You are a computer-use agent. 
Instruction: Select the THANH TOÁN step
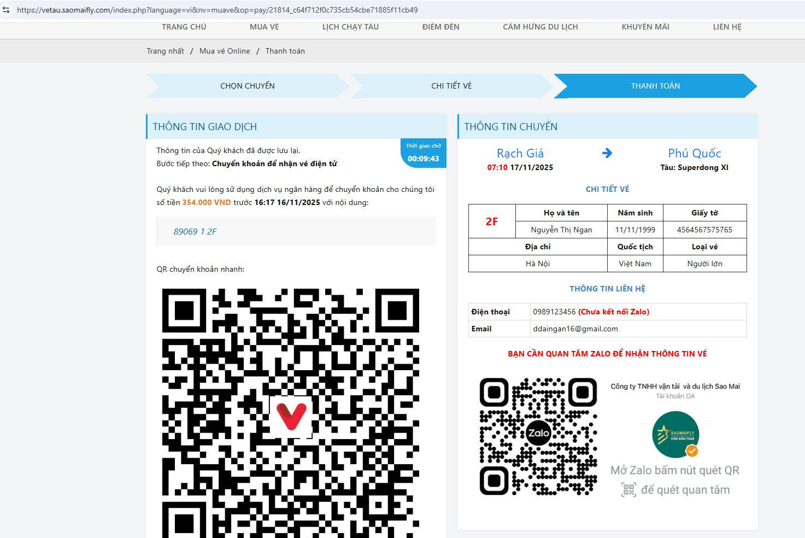tap(655, 86)
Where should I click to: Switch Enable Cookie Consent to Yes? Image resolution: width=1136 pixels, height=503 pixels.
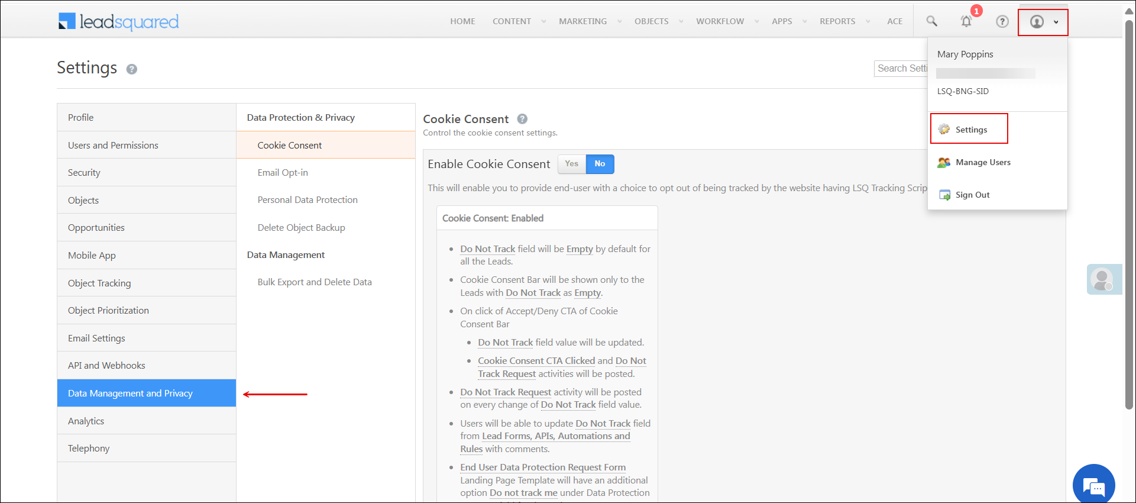coord(571,164)
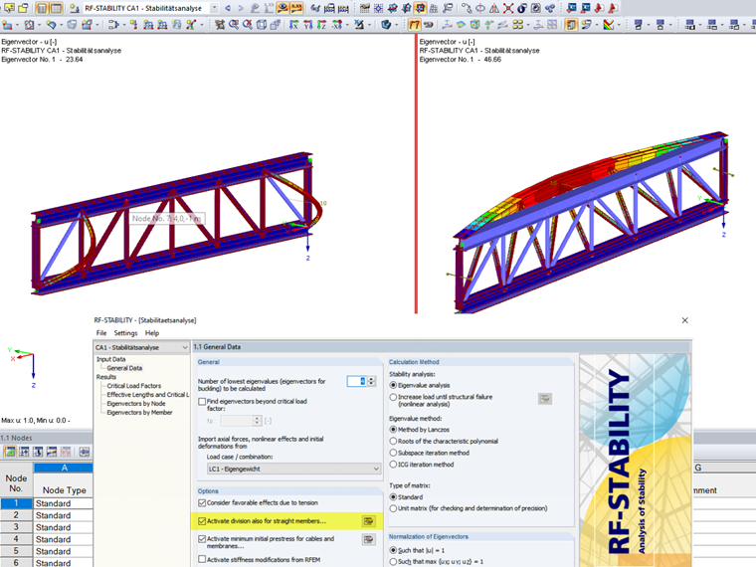756x567 pixels.
Task: Open the Help menu
Action: coord(152,333)
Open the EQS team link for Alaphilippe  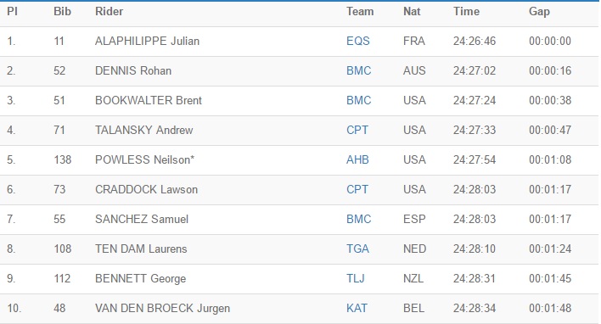click(358, 41)
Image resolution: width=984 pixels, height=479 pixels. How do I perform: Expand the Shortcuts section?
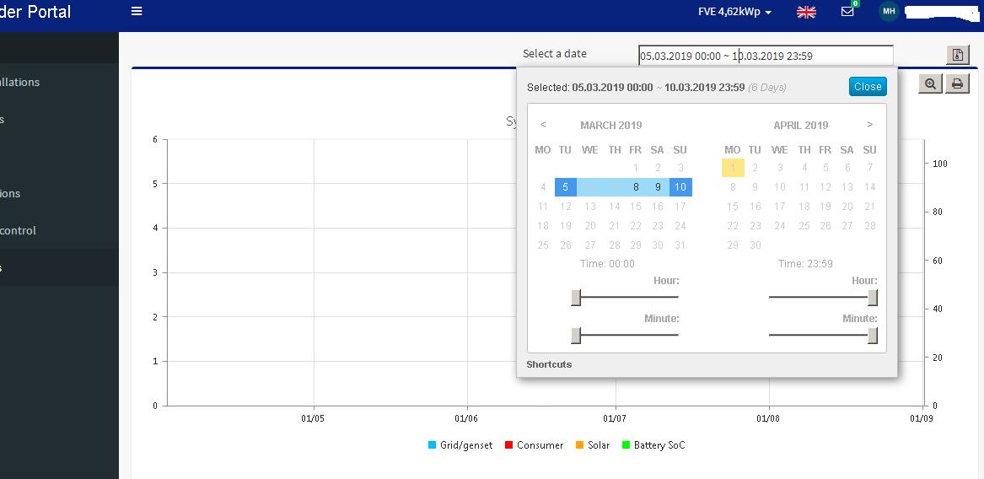(549, 364)
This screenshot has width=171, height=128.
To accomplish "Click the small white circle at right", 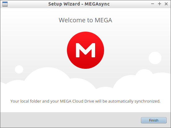I will (155, 58).
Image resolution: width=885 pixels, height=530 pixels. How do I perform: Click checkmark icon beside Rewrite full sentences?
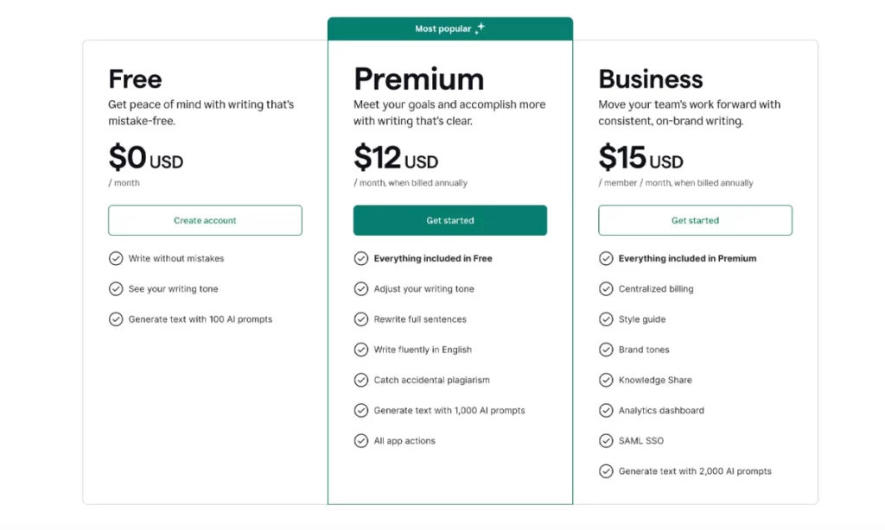coord(361,319)
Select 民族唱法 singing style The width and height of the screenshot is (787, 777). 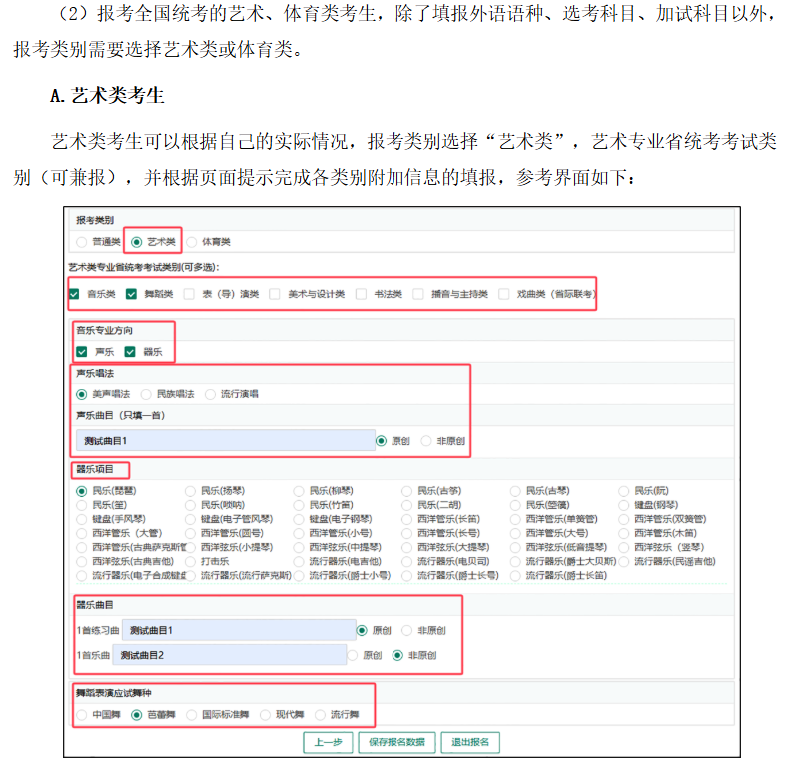147,394
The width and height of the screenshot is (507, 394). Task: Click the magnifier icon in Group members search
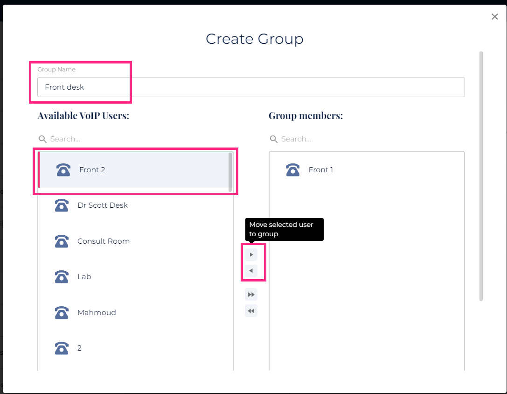coord(274,139)
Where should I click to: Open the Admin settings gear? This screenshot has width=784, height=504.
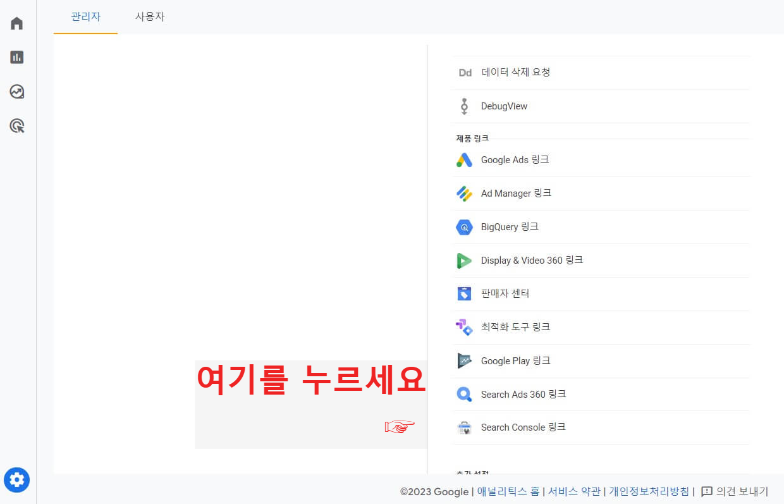tap(16, 480)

→ INSTRUCTIONS TO FOLLOW
For this copy, leave pictures out and reproduce the lines from the one bearing "Where should I click to: Open" through the final line of the listing above, both ends included.

→ RESULT FOR THIS EXERCISE
Where should I click to: Open the Admin settings gear? This screenshot has width=784, height=504.
tap(16, 480)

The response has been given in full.